Capuana soon began appearing in leading roles at major opera houses in both Italy and France and by 1920 she had already made appearances at La Scala in Milan, the Teatro di San Carlo in Naples, the Teatro Regio in Turin, and the Théâtre des Champs-Élysées in Paris among others. She enjoyed several major successes with the role of Brangäne in Richard Wagner's Tristan und Isolde in her early career, and the part helped establish herself as one of Italy's leading Wagnerian singers. Other Wagner roles in her repertoire, included Ortrud in Lohengrin, Venus in Tannhäuser, and Erda, Fricka, Gutrune, and the Second Norn in The Ring Cycle.

In 1921 Capuana portrayed Zoraide in the world premiere of Carlo Adolfo Cantù's Ettore Fieramosca at the Teatro Regio in Turin. In 1923 she had a major triumph at La Scala as Herodias in Richard Strauss's Salome. She continued to return with some frequency to that house through 1928 in such roles as Amneris, Fricka, Ortrud, and Rubria in Arrigo Boito's Nerone. She was seen at the Teatro Carlo Felice periodically between 1924 and 1936 where she sang a number of Wagner roles. She also made a number of appearances between 1927 and 1930 at the Teatro di San Carlo, including the role of Rufina in Riccardo Zandonai's Conchita. She notably created the title role in the world premiere of Emilio Pizzi's Ivania at the Teatro Donizetti in Bergamo in 1926. During the 1930s she made several appearances at the Teatro Massimo in Palermo. In 1931 she toured Italy as a member of the Carro di Tespi.
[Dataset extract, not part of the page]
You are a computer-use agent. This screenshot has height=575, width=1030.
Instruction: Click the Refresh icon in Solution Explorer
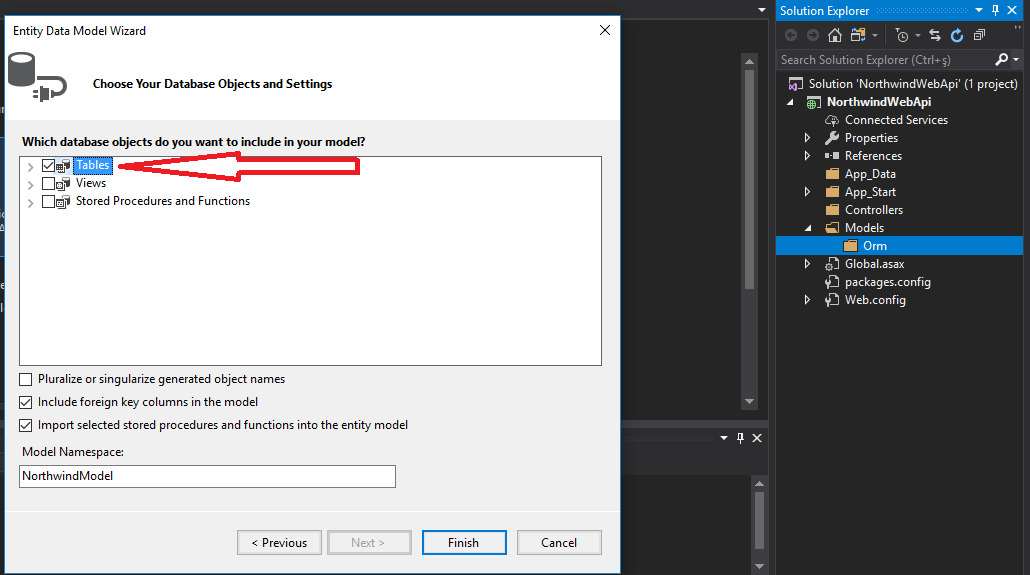[957, 35]
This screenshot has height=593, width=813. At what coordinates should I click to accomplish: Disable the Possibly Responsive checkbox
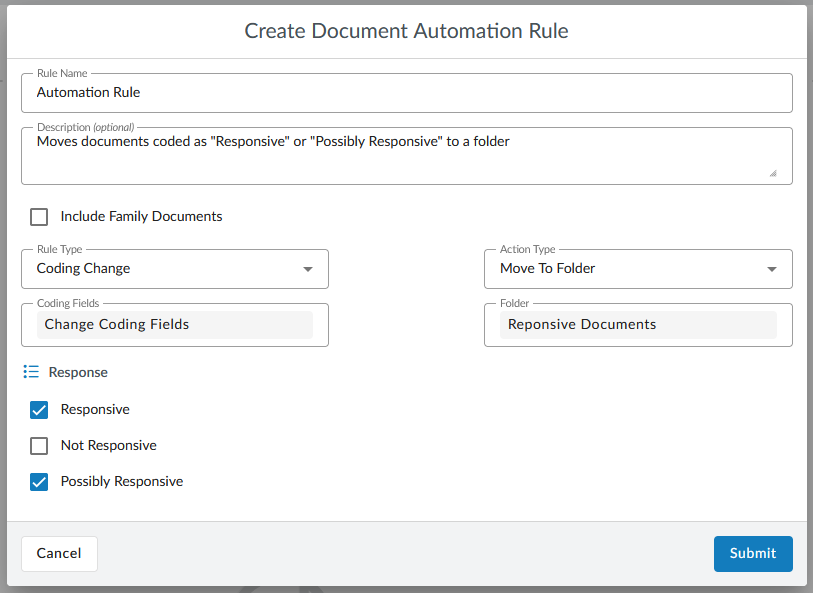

Outside of Italy, Capuana performed in operas in Barcelona, Lisbon, Cairo, Argentina, Chile, France, and South Africa during the 1920s and 1930s. She was a much loved Amneris at the Teatro Colón in 1925. In 1935 she toured France as a recitalist.

Capuana's performance career ceased around the outbreak of World War II. Other roles she performed on stage included Adalgisa in Norma, Azucena in Il trovatore, Cerinto in Nerone, Charlotte in Werther, Laura in La Gioconda, Leonora in La favorite, Maffio Orsini in Lucrezia Borgia, Marguerite in La damnation de Faust, Princess Eboli in Don Carlos, and the Old Woman in L'amore dei tre re. She died in Cagliari at the age of 63.